Exercise directions >> Quote the material below word for word, leaving out the pictures.
━━ Entries supplied ━━
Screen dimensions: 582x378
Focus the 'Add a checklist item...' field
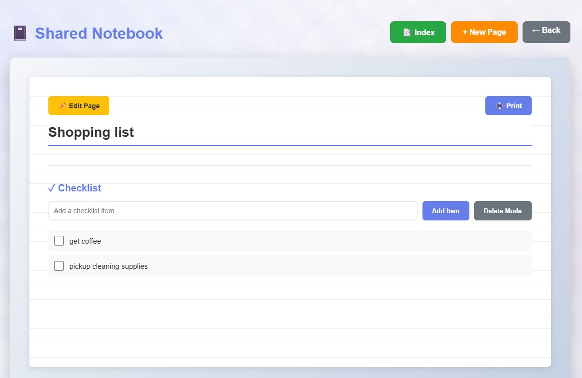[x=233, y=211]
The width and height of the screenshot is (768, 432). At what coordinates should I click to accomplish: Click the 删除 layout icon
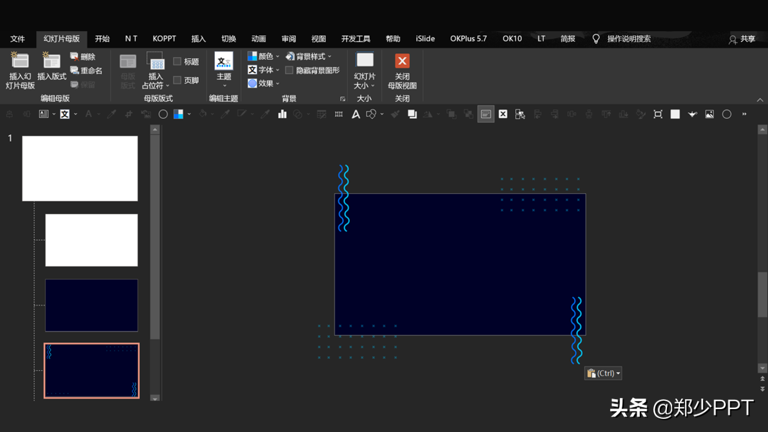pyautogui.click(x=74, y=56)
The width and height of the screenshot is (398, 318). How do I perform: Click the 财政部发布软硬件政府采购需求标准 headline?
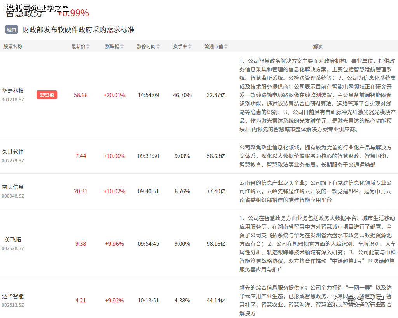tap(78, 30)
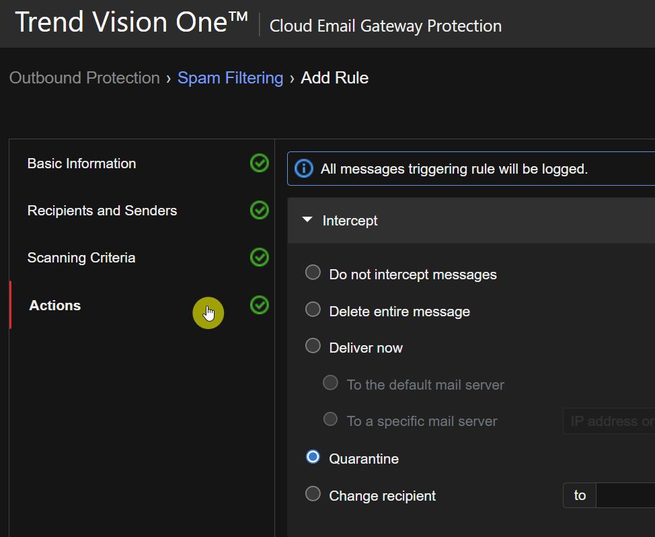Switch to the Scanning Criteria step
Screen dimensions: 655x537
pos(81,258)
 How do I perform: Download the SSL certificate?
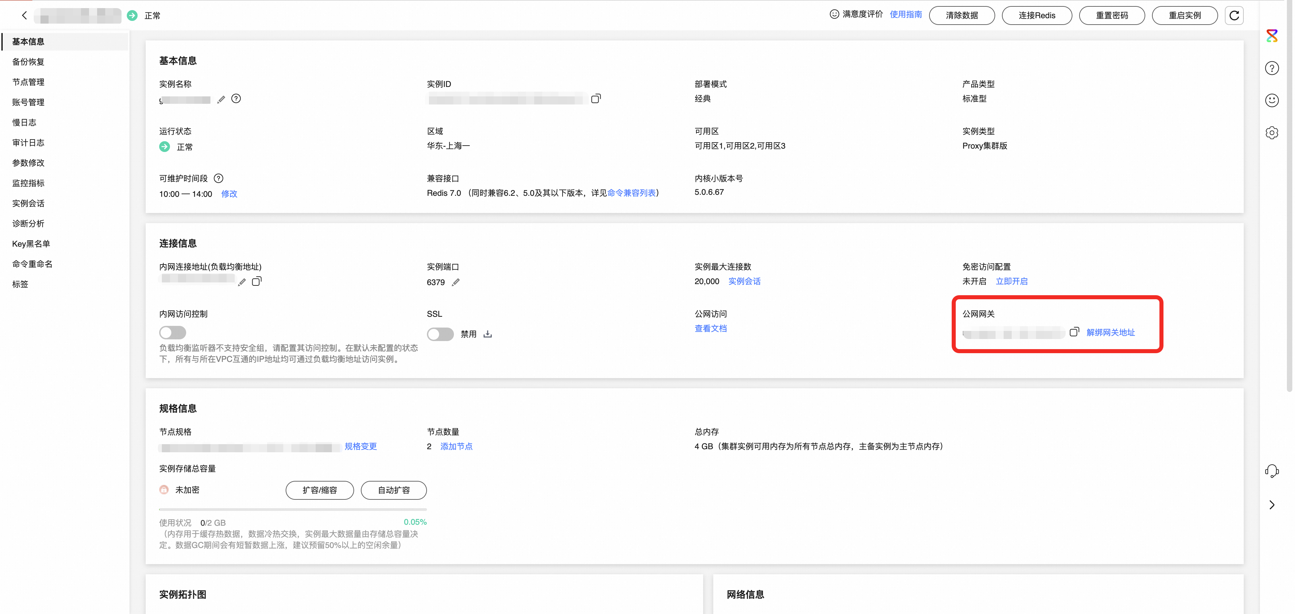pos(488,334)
━━━
Complete answer >>
Screen dimensions: 582x378
Focus the 'Add a checklist item...' field
[x=233, y=211]
The width and height of the screenshot is (768, 432). At what coordinates should I click to accomplish: Click the 删除 layout icon
pyautogui.click(x=74, y=56)
The width and height of the screenshot is (398, 318). How do I perform: Click the 财政部发布软硬件政府采购需求标准 headline?
tap(78, 30)
Switch to the Scanning Criteria step
Screen dimensions: 655x537
pos(81,258)
 How do I perform: Download the SSL certificate?
pos(488,334)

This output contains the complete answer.